Foram cerca de três meses de trabalho e investigações. Alguns ajustes foram feitos na calibração dos amortecedores, nas durezas das borrachas das buchas da suspensão e na geometria de direção para minimizar os efeitos. Mas deixar os carros de produção como eram os protótipos foi impossível. O grande problema do Opala era a baixa rigidez das longarinas da carroceria, que impediam que o carro tivesse um comportamento ideal. Chegava a variar de um carro para o outro.
Finalizado o trabalho de desenvolvimento e validação de todo esse pacote de suspensão e direção, e o relatório técnico que contemplava toda essa mudança não saiu. O Marco Marinho, que havia saído da GM, deixou a incumbência para o Fernando.
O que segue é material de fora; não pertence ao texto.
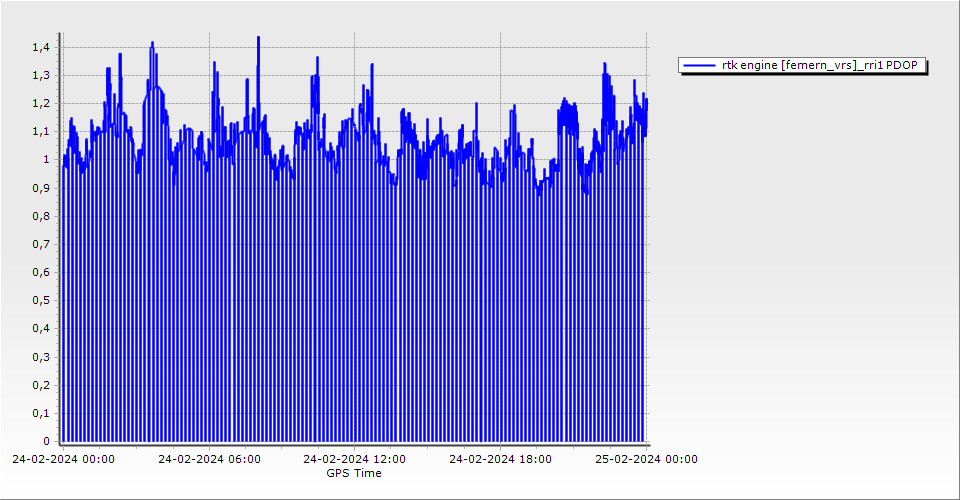Click the 0,7 y-axis tick label

click(40, 244)
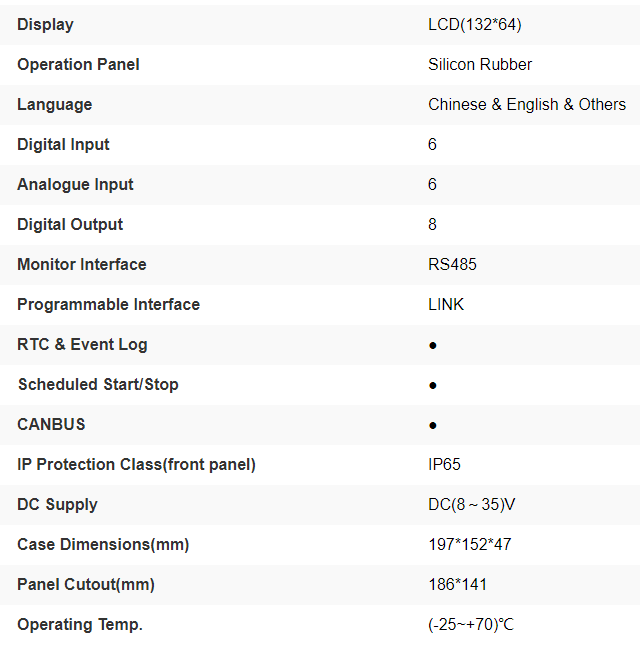
Task: Click the Panel Cutout(mm) label
Action: tap(86, 584)
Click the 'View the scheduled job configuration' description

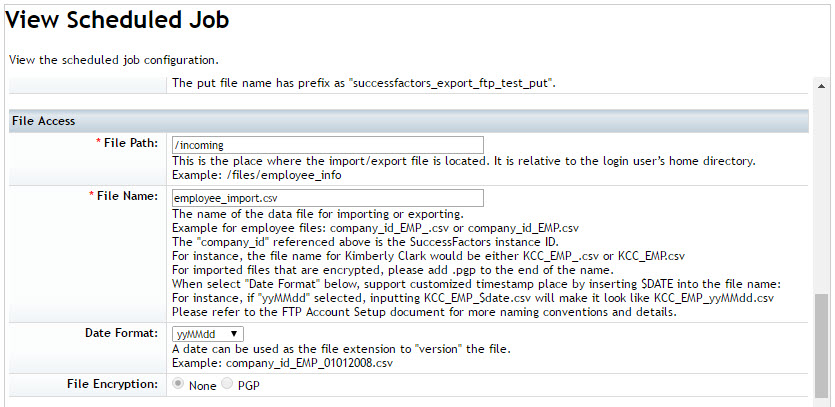(x=114, y=60)
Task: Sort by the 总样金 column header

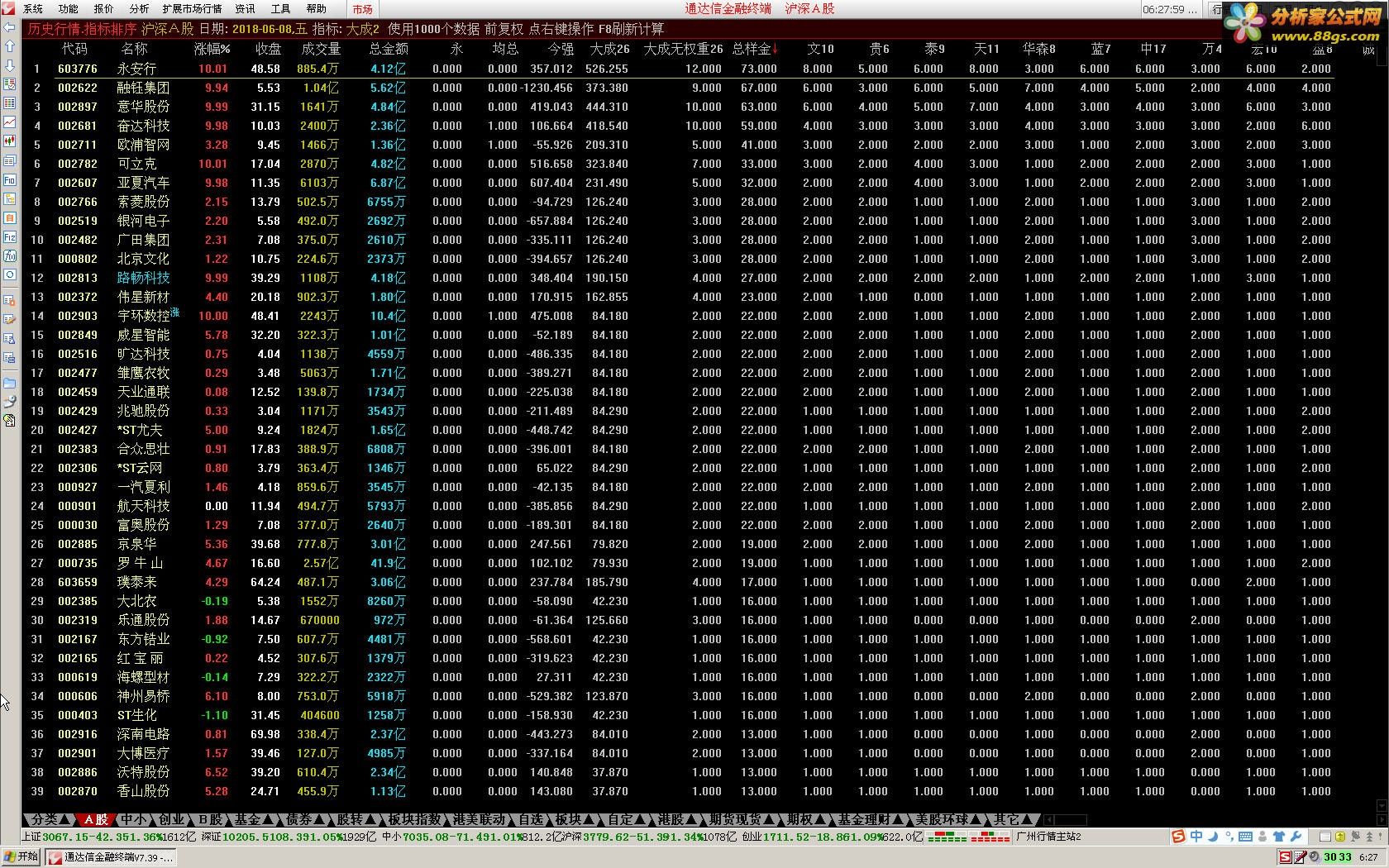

Este fez um ótimo trabalho e até hoje sabe todas as características de todos os componentes de memória, mas jogou a responsabilidade para este que agora escreve e que não sabia muito ou quase nada. E nesse jogo de empurra-empurra a falta desse relatório — ou a virtual existência dele, como afirma o Fernando — é uma das grandes perguntas que ficará sem resposta.
Com relatório ou sem ele, o Opala ’88 foi lançado nas suas versões 2-portas cupê, 4-portas sedã e station wagon Caravan, com motores 2,5-l 4-cilindros em linha e 4,1-l 6-cilindros em linha. Todas as versões tinham a opção de câmbio manual ou automático.
O câmbio automático ZF de 4 marchas também era uma inovação e modernidade na época. Além de ser o primeiro carro nacional médio a utilizar um câmbio automático de 4 marchas (o primeiro, como se sabe, foi o compacto Dodge Polara em 1979), tinha o recurso de bloqueio do conversor de torque em 3ª e 4ª marchas (só na terceira e última marcha do Dodge Dart automático), reduzindo o escorregamento e melhorando consumo e retomadas de velocidade.
Todas essas modificações mecânicas deram uma sobrevida de mais alguns anos ao projeto Opala, até a chegada do Omega, quando saiu de linha definitivamente. O Diplomata 6- cilindros automático 4-marchas rodava macio, a 120 km/h a rotação de 2.350 rpm, tendo torque e elasticidade para enfrentar qualquer subida à sua frente.
A receptividade pela imprensa especializada foi muito boa, sendo muito elogiada e reconhecida as melhorias que estavam sendo implementadas naquele projeto com mais de 20 anos de vida, um fato impensável nos dias de hoje.
Antes de sair de produção no final de 1992, a linha Opala ainda teve uma modificação visual nos para-choques no modelo 1991, a eliminação dos quebra-ventos e a introdução de outros itens de avanço tecnológicos para a época. Falarei sobre esse modelo em outra oportunidade.